Lessig, Lawrence, “Free Culture”, Penguin USA, 2004. (山形浩生・守岡桜(訳),『Free Culture』,翔泳社,2004年.)
エリック・エルドレッドが1999年1月に、前年に成立した著作権延長法(通称ソニー・ボノ法)が違憲であるという訴訟を起こした。それにレッシグがコミットし、2003年1月に最高裁で敗訴したことが本書執筆の源になっている。
敗因は「わたしの頑固さ、譲歩の拒否」(p.285)だ。著作権法の延長が学問および有用な技芸の進歩を妨げてきたことを示す実証的証拠があるようには思われないのだが、という判事の良心的な問いに対し、「判事、わたしは実証的な申し立てをしてはいません」(p.279)とレッシグは答えてしまったのだ。レッシグは憲法解釈の理屈にこだわった。「害を見せてやる必要がある −情熱的に害を見せつけてやれ。そうでないと勝てる見込みはまったくないぞ」(p.277)という弁護士の事前のアドバイスがあったにもかかわらず。
そのような背景から、本書は「害」という章を含む「謎」という部分と「バランス」というエルドレッド裁判の敗因分析とクリエイティブ・コモンズという新しいライセンス方式を提案する部分とが中心になっている。結論としては、知的財産についての全部の権利を持つか、全部の権利を放棄するかという「すべて」か「ゼロ」かという議論は終わりにして、バランスを考え、バランスをとることを可能にする新たな仕組みを作ろう、ということだ。
「CODE」が理論の書であり、「コモンズ」が実践の書なら、「FREE CULTURE」は情熱の書といえる。それは想定する読者の広さとも関係している。前述の2つの部分の前段として「『海賊行為』」という冒頭の部分では、録音、ラジオ、ケーブルテレビ、ビデオという4つの事例についての司法と議会の反応が分析され、常に独占を認めることの利益と不利益のバランスがアメリカでは配慮されてきたことが述べられている。さらに、「『財産』」というそれにつづく部分では、モノは誰かに取られたら自分の手元からはなくなるが、アイデアは誰かに取られても自分の手元に残るものだという知的財産の特殊性が丁寧に述べられる。これらの部分の事例や引用の使い方は巧みであり、説得力があるレトリックとなっている。ただし敗訴の原因の一つとして挙げられる、大衆レベルの知的財産権への現時点での浅薄な理解(つまり訴訟は時期尚早であったという見解)を補う部分であるだけにややむなしさが残る。
■ コメント・論点
・ 創造性や文化を守るためにはパブリック・ドメインが必要であるというビジョンに基づき、自身の主張を通すために、歴史を遡り、事例や引用を用い、簡易な文体で説得力をもって表現するという意味ではお手本となるものである。ただしちょっと理屈から遠ざかりすぎという印象もある。

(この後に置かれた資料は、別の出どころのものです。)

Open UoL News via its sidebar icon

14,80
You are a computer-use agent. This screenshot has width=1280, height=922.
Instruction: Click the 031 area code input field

・ 法や裁判所が正義として機能することを学生に教える教師としての誇りと、理屈にこだわりすぎた頑固な学者である自分に対する怒りが交錯する部分の記述(p.276〜p.289)には心が動かされる。
・ レッシグのフレームワークである、法(政治)・規範(社会心理)・市場(経済/ビジネスモデル)・アーキテクチャ(技術)という4つの要素に目配りをしながら、論を展開することが自分の研究にも必要という認識を改めて持った。